TASK DETAILS
Lines from the one containing "[Click để xem] (97, 191)" through the last line of the data are to be repeated word for word, both ends included.

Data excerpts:

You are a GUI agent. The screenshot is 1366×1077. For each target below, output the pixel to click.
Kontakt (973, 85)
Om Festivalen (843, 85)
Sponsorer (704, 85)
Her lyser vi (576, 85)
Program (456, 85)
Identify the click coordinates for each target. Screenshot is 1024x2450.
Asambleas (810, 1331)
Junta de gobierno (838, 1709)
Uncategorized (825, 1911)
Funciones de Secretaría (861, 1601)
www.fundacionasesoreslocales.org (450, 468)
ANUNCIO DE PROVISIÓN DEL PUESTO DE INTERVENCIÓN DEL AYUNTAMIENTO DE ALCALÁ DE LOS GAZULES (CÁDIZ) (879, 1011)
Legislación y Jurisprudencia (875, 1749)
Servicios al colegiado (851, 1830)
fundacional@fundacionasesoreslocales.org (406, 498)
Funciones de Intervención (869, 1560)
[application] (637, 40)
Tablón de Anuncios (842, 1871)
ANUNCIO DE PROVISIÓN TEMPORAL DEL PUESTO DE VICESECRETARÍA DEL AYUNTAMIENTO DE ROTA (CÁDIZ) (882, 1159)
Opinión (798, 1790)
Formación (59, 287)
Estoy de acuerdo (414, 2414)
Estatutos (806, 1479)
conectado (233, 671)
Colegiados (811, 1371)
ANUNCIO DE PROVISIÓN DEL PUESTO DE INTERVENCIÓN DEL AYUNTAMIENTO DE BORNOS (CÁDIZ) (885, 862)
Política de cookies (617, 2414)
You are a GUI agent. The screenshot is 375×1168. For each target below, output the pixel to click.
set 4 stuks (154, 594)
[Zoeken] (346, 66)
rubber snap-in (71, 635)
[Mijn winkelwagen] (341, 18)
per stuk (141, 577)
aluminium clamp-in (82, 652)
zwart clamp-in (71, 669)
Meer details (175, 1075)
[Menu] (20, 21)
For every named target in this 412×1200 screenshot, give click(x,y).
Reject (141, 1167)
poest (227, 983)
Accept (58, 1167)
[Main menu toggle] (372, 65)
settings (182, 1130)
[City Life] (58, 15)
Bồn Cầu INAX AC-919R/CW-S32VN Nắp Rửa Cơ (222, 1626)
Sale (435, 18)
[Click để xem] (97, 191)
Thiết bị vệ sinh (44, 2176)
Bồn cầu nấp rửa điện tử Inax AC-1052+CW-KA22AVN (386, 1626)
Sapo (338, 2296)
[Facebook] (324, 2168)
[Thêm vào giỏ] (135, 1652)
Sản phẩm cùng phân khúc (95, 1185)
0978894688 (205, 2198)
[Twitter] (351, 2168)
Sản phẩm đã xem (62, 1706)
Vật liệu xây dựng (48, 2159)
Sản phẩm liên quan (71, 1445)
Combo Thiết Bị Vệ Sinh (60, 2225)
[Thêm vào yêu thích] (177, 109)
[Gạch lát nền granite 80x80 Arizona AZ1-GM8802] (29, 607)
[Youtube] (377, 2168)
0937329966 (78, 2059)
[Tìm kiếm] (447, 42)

RESPONSE TO THE EXERCISE
[Click để xem] (97, 191)
Thiết bị vệ sinh (44, 2176)
Bồn cầu nấp rửa điện tử Inax AC-1052+CW-KA22AVN (386, 1626)
Sapo (338, 2296)
[Facebook] (324, 2168)
[Thêm vào giỏ] (135, 1652)
Sản phẩm cùng phân khúc (95, 1185)
0978894688 (205, 2198)
[Twitter] (351, 2168)
Sản phẩm đã xem (62, 1706)
Vật liệu xây dựng (48, 2159)
Sản phẩm liên quan (71, 1445)
Combo Thiết Bị Vệ Sinh (60, 2225)
[Thêm vào yêu thích] (177, 109)
[Gạch lát nền granite 80x80 Arizona AZ1-GM8802] (29, 607)
[Youtube] (377, 2168)
0937329966 (78, 2059)
[Tìm kiếm] (447, 42)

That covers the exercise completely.